Records provided:
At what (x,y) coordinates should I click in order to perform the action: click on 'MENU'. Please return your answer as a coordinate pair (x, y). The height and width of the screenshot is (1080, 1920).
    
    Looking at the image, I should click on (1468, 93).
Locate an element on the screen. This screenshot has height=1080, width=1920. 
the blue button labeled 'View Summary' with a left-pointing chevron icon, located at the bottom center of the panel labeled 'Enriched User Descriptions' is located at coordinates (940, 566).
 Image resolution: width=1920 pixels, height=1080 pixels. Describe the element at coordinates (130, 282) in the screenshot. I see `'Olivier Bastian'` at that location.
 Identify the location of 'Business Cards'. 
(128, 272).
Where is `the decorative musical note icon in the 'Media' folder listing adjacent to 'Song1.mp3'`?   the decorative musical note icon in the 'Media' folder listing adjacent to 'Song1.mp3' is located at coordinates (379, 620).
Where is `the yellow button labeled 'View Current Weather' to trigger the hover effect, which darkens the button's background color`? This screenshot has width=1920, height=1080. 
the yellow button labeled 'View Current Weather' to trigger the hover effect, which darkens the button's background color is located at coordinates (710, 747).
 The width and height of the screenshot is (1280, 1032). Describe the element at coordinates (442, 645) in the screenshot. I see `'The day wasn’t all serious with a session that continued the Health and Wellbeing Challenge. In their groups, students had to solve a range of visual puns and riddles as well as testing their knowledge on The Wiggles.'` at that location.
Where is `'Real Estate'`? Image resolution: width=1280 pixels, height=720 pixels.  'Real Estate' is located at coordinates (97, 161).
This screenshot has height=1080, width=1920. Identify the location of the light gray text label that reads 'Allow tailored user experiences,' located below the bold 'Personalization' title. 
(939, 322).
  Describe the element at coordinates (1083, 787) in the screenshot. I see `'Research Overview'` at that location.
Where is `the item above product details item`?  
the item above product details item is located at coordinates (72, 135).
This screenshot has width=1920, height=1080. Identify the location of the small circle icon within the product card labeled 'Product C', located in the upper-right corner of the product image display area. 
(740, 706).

Goal: Retype the records starting at the line that contains "This screenshot has height=1080, width=1920. Identify" and continuing through the last line of the records, keeping every line unchanged.

Exercise output:
This screenshot has height=1080, width=1920. Identify the location of the light gray text label that reads 'Allow tailored user experiences,' located below the bold 'Personalization' title. 
(939, 322).
  Describe the element at coordinates (1083, 787) in the screenshot. I see `'Research Overview'` at that location.
Where is `the item above product details item`?  
the item above product details item is located at coordinates (72, 135).
This screenshot has width=1920, height=1080. Identify the location of the small circle icon within the product card labeled 'Product C', located in the upper-right corner of the product image display area. 
(740, 706).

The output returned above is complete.